Schuldnerberater werden immer öfter mit Mietschulden konfrontiert
Die Landesarbeitsgemeinschaft Schuldner- und Insolvenzberatung Berlin e.V. (kurz LAG SIB) bezeichnet den Zustand bei den sogenannten Primärschulden schon seit einiger Zeit wörtlich als „besorgniserregend“. In den letzten Jahren trafen die Berliner Schuldnerberater in rund einem Viertel aller Fälle auf Mietschulden. Die Schulden rund um die Wohnkosten machen im Durchschnitt mehr als 5.400 Euro aus. Zwar ist dieser Betrag mit knapp 2.000 Euro bei den Energieschulden niedriger, dafür finden sich Energieschulden bei rund 30 Prozent aller Menschen, die in den Berliner Schuldenberatungsstellen Hilfe suchen. Das deckt sich mit Erhebungen des Statistischen Bundesamts, nach denen bundesweit rund 20 Prozent aller bei den Schuldnerberatungen Hilfe suchenden Menschen auch erhebliche Mietschulden haben. Nach den Angaben des Statistischen Bundesamts sind Mietschulden bei den Einwohnern der großen Metropolen deutlich häufiger als bei den Mietern in ländlichen Regionen. Die Ursache ist bei den Unterschieden der Miethöhe zwischen kleinen Kommunen und Großstädten schnell gefunden.

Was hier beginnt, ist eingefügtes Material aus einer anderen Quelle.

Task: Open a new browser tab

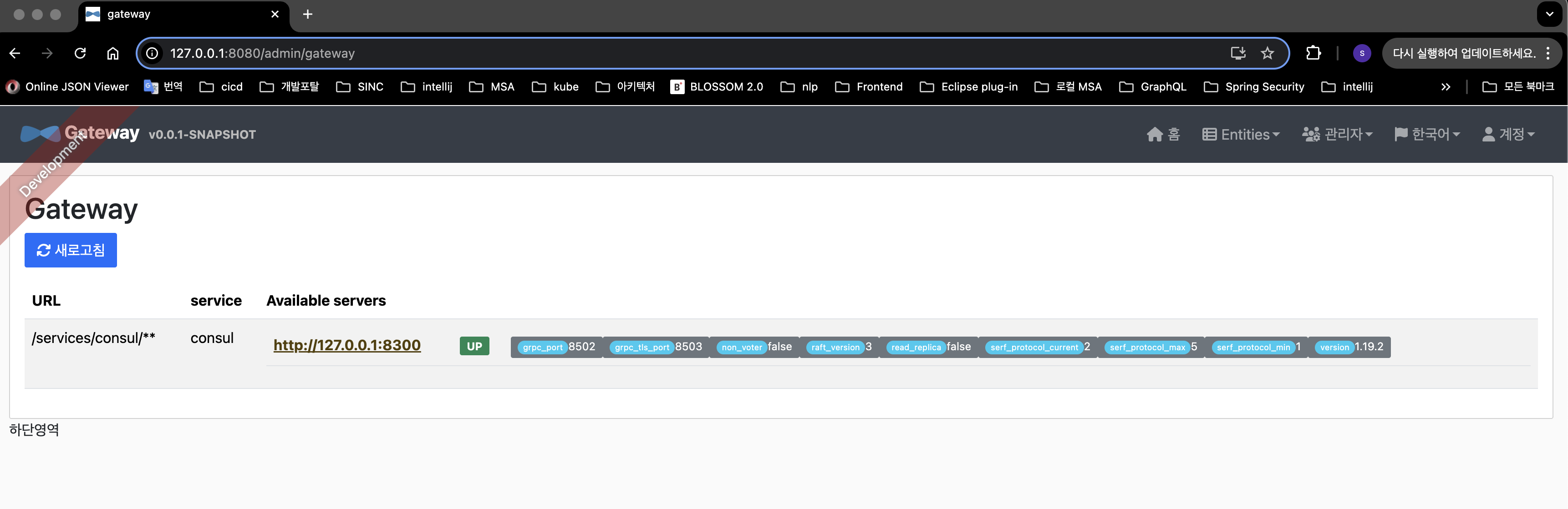Action: coord(307,14)
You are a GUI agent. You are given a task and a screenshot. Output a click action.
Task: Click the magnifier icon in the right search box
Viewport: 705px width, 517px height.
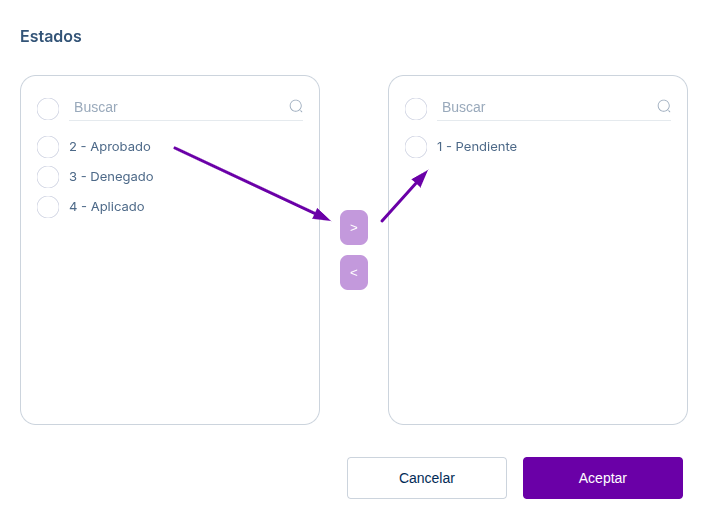[x=664, y=106]
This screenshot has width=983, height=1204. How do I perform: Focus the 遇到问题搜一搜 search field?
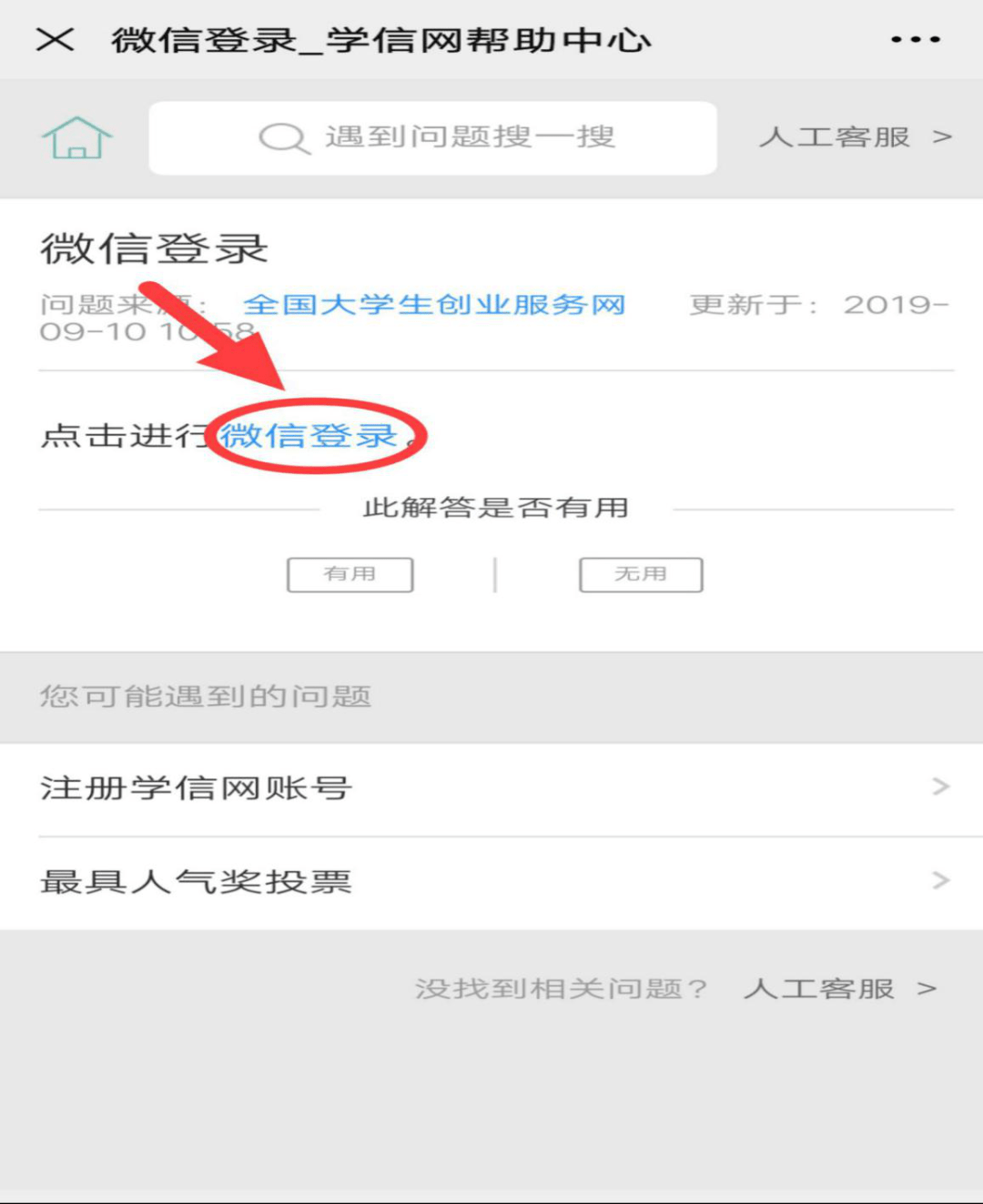(433, 137)
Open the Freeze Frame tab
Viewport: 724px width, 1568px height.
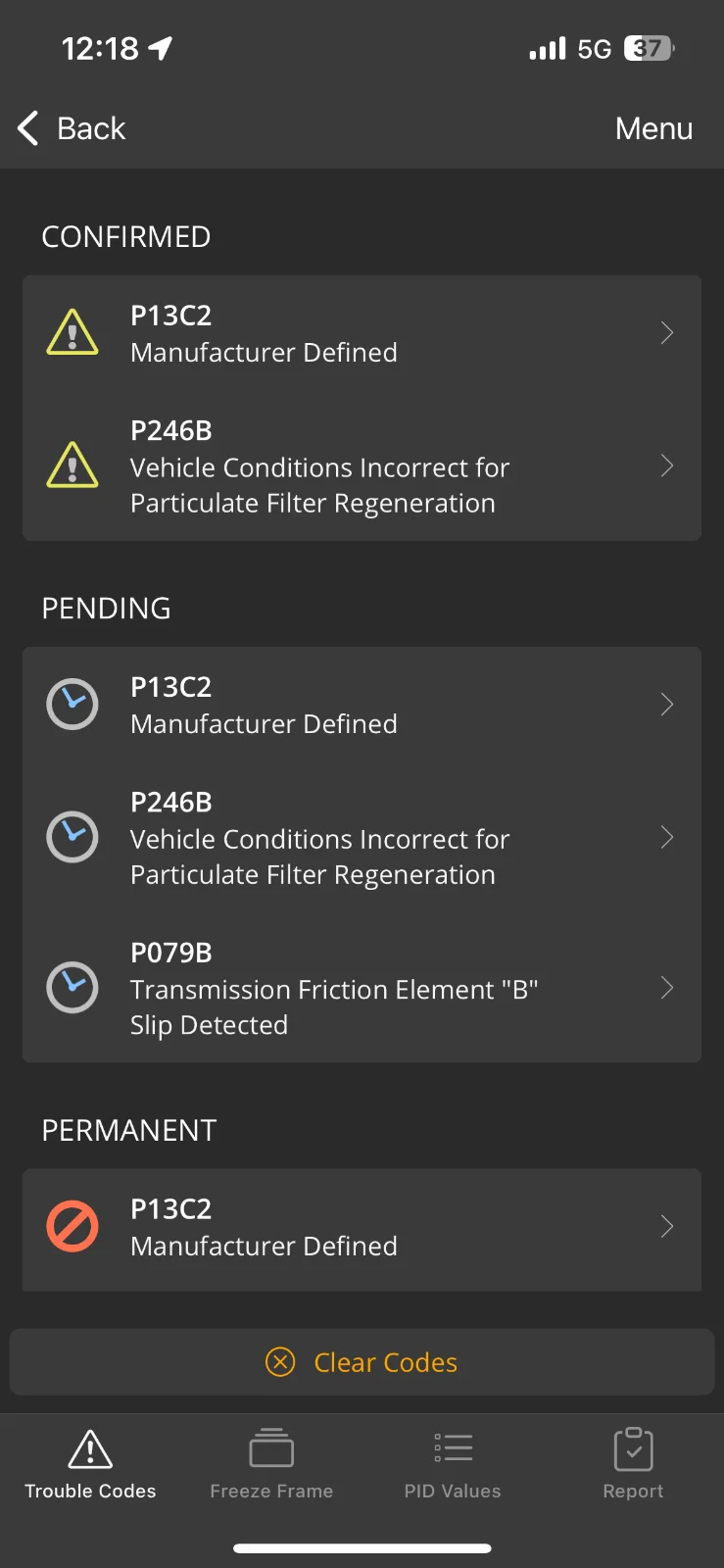(x=271, y=1464)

Berlin ist Stadt mit den meisten Zwangsräumungen
Die hohen Preise für Mietwohnungen haben der deutschen Hauptstadt einen Negativrekord beschert. In Berlin gibt es im Vergleich mit den anderen Top-Metropolen in Deutschland die meisten Aufträge und Klagen zur Durchsetzung von Zwangsräumungen aufgrund von Mietschulden. Auf jeweils 750 Einwohner kommt in Berlin pro Jahr mindestens eine Zwangsräumung. Nach den Angaben des Mietervereins Berlin sind die Stadtteile Charlottenburg, Hellersdorf, Marzahn, Spandau und Wilmersdorf am häufigsten betroffen. Obwohl München ähnlich hohe Mieten hat, liegt die Zahl der Zwangsräumungen bei einem Fall pro 1700 Einwohner und Jahr. Zwangsräumungen waren für die Vermieter bisher eine sehr lukrative Sache, weil sie bei einer Neuvermietung die Mietpreise deutlich anheben können. Noch gibt es keine belastbaren Zahlen, wie sich die Einführung des Mietendeckels auf die Zahl der Zwangsräumungen bei Mietwohnungen in Berlin ausgewirkt hat.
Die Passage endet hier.